This week was halloween, and while I regalled you in the past with costumes (see last year), this year was all about Hannah. With a baby, there are a ton of fun costume ideas, with everything from Disney to a cupcake, but we settled on the 8-legged octopus for this year. My wife painted a onesie with eyes, and then filled stockings with fluff and pinned them under a baby mini-skirt. Our cute little girl was transformed into an octopus, and we took her to "Boo at the Zoo" to show off her costume to all of the other animals. For the more realistic look, we took her underwater at the polar bear exhibit to catch her in her more "natural" habitat. Dressing her up and having an excuse to celebrate the holiday again was a lot of fun.
Our family in front of the polar bear underwater exhibit. |
My little monster dressed up for Halloween. |
Hannah has been learning to crawl w/these rolly balls. |
Speaking of fun, Betsy has been having a lot of fun with our floppy eared wether lamb out at the house. He loves to play with her and she is so happy to have a sheep that pays attention to her and romps around. "Flops" got an ear edema early on, probably because he got stepped on by his brother when they were young. This swelling caused the ears to fill up with fluid, which naturally drained over time but left his ears a bit crinkly. He can hear fine with them and moves them around without pain, but they flop most of the time. He is enjoying his last days on grass before we send him off to market. With the cold weather soon to be here, we can't afford to feed him over the winter and will market him at our local stockyard where he will enter the food chain.
People ask me how I could let something so soon go for food as if I don't care about it. The thing is, if I were to tell you that I feel nothing for the animal, that would be a lie. I do care about him, and his mother, "Daisy", who lives at our house still and will have new lambs next year. I am proud that we provide our lambs with a quality lifestyle, including social interaction with other lambs, grass to range on, fresh water, shelter from the sun and rain, and vaccinations from common diseases. Knowing that we have provided a quality life for the animal comforts me as we sell him into the food chain, and I am glad to be part of providing quality food converted from marginal land to my fellow Americans. It is honorable to produce food, and is in my family's blood for more than 200 years. We could not feed the world efficiently without the ruminant and I enjoy applying my knowledge from work to my hobby at home.

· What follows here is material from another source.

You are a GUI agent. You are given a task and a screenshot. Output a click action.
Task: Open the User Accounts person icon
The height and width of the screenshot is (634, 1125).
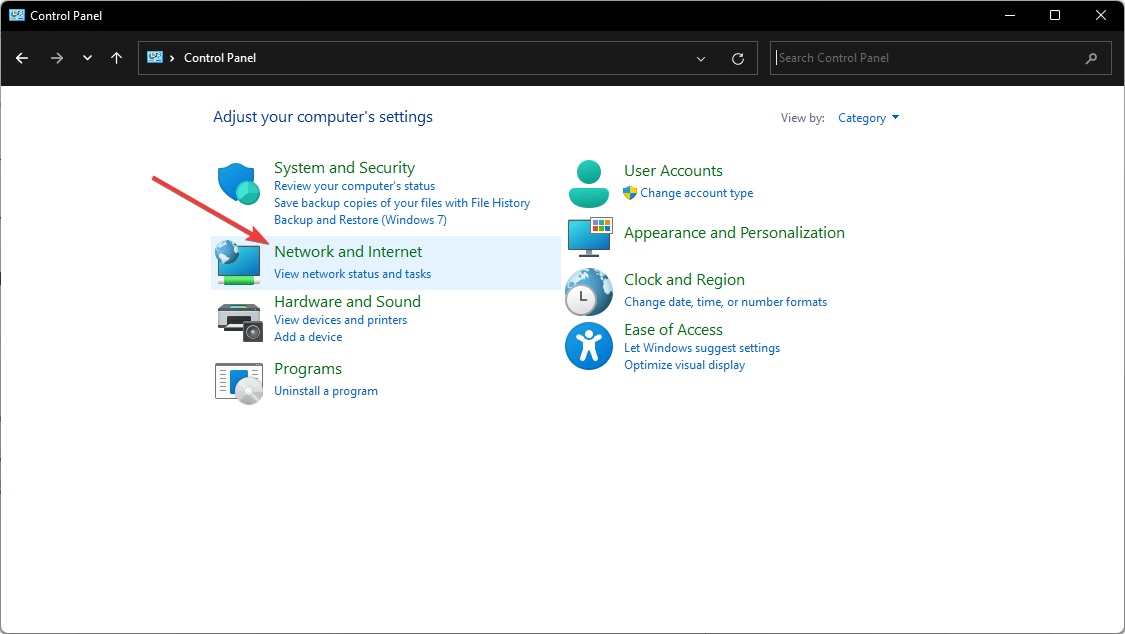pos(589,182)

At work, it is back to the grindstone. I am now a part of an isotope dilution and tracing project from Virginia Tech using 13C labeled volatile fatty acids. This involves running the ever-troublesome fermenters with a new complexity of about $100,000 in carbon isotopes (when it couldn't get any worse). As a part of this, we needed to adapt the sealed fermenters to dose isotopes separate from the normal buffer, and accomplished this by running a line across the inside of the lid from a butyl stopper and then securing it to a bar that supports our temperature probe.In combination with this, I am working to set up a previous laptop with webcams and an open remote desktop program called "TeamViewer". TeamViewer is free software (for private use) that allows me to log in from a remote computer or my phone and see the laptop I have set up by the fermenters. This is just a demo run of how we will eventually use a VPN and our hardwired university computers (will have to wait some weeks for the hook-up), but with the webcams loaded up on the resident computer, I can go out to dinner, or beers, or be sitting at home with my family and log in to check the fermenters by camera. By assigning responsibilities for timing, we can allocate around the clock monitoring (yes, waking up every other hour all night). Granted, this isn't fun and it is intrusive on my life. But I am hoping it will be less intrusive than my previously drawn out fermenter experiment that last twice as long as it should have.
View of the fermenter with new line from the top. |
You can see the line run inside. Have to watch out for clearing the paddles. |
Amidst the start-up chaos at work, the big game has snuck up on me again. Despite my season tickets, I just couldn't make it up there this year. Instead, I got to watch it at home with my family as my Spartans wiped the ground with those scUMmy wolverines. This is Sparta, and don't you go forgetting it anytime soon. Challenges build character, and there is plenty of character to be found in East Lansing.